(Screenshot grounding data)
━━━
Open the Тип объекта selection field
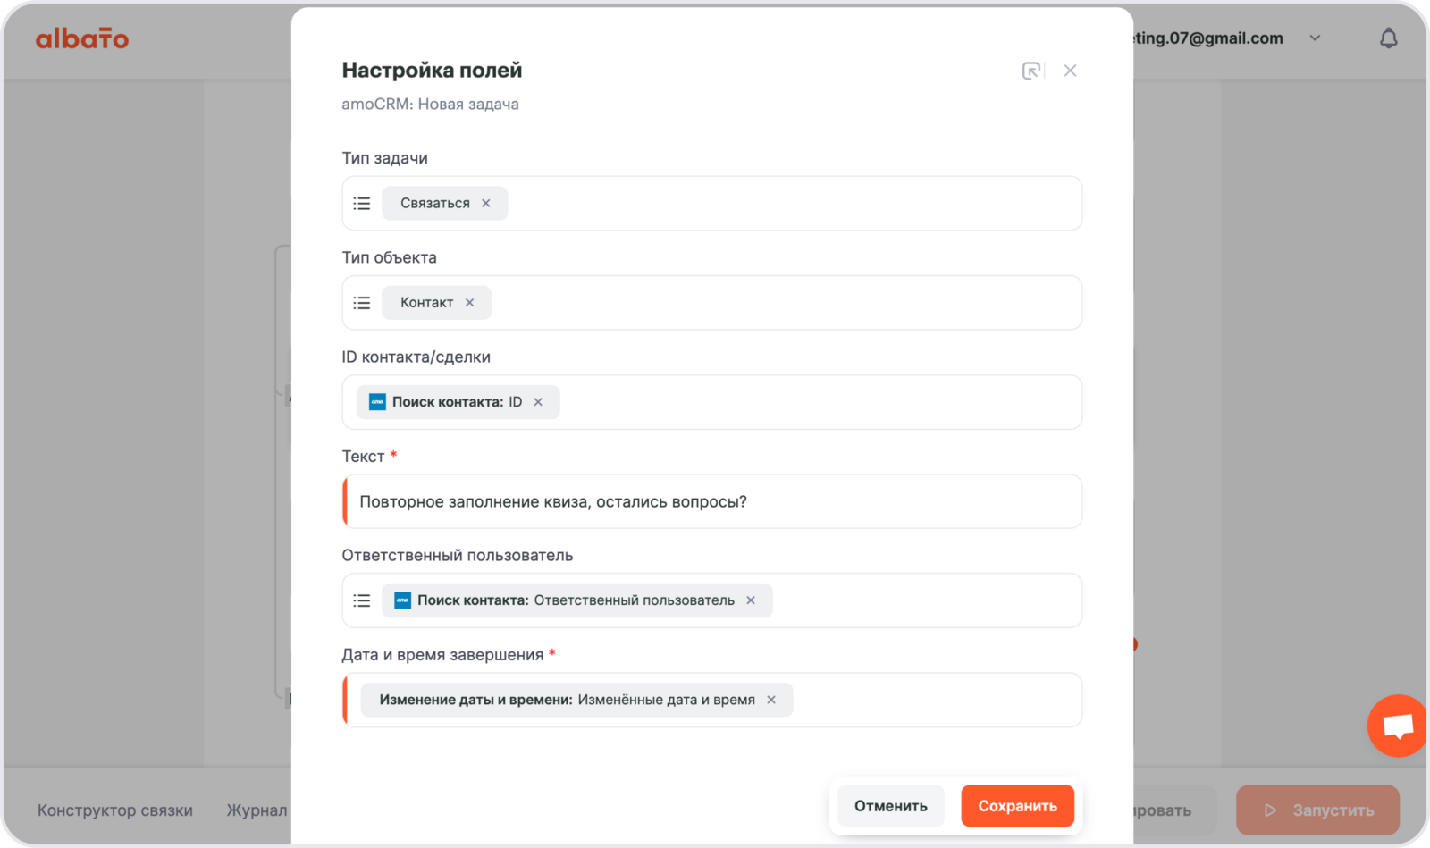This screenshot has height=848, width=1430. pyautogui.click(x=787, y=303)
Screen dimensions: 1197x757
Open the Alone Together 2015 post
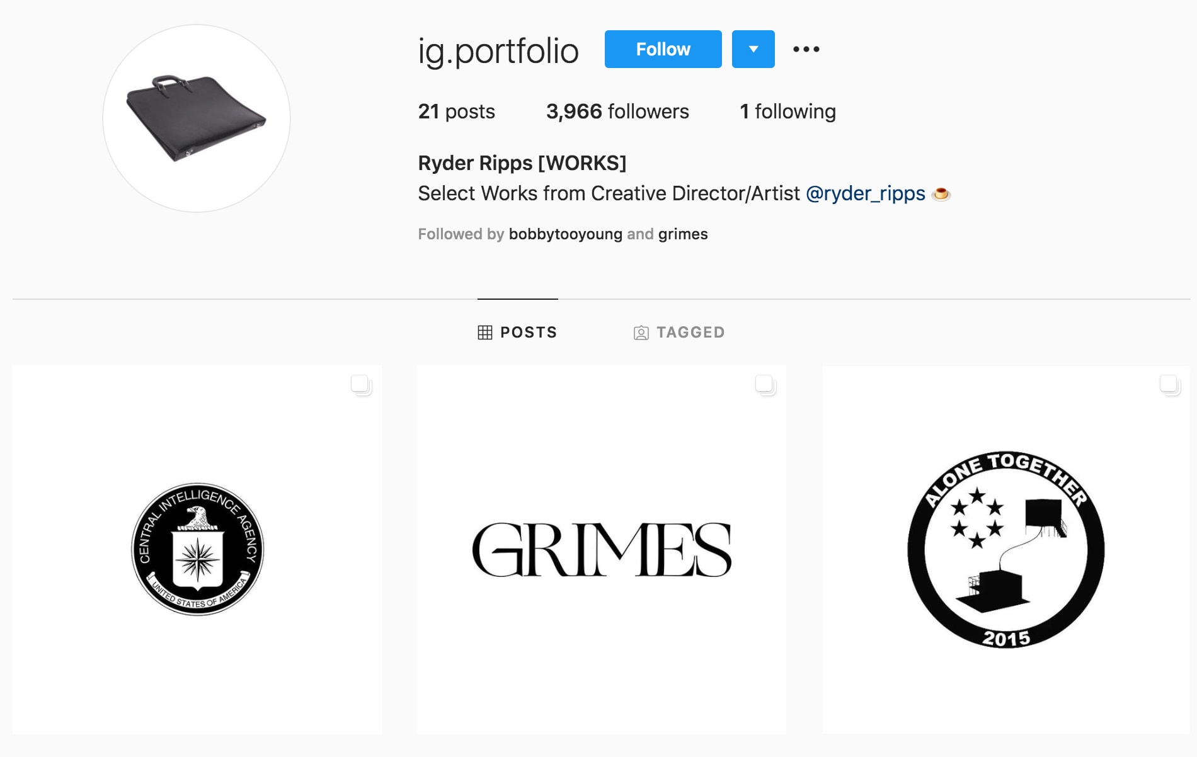[1006, 550]
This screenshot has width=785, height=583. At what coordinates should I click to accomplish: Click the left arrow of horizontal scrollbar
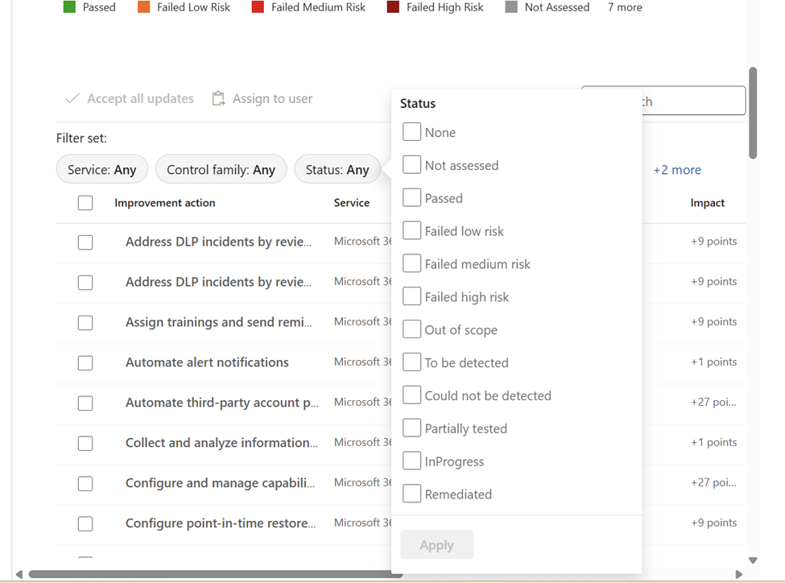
━━━
= Work request =
A word-for-word copy of the lines from the one containing "Open the Alone Together 2015 post" through the last line of the records is what is wanted, without pictures and without any other line.

= Exercise answer =
Open the Alone Together 2015 post
[1006, 550]
This screenshot has width=785, height=583. At what coordinates should I click to accomplish: Click the left arrow of horizontal scrollbar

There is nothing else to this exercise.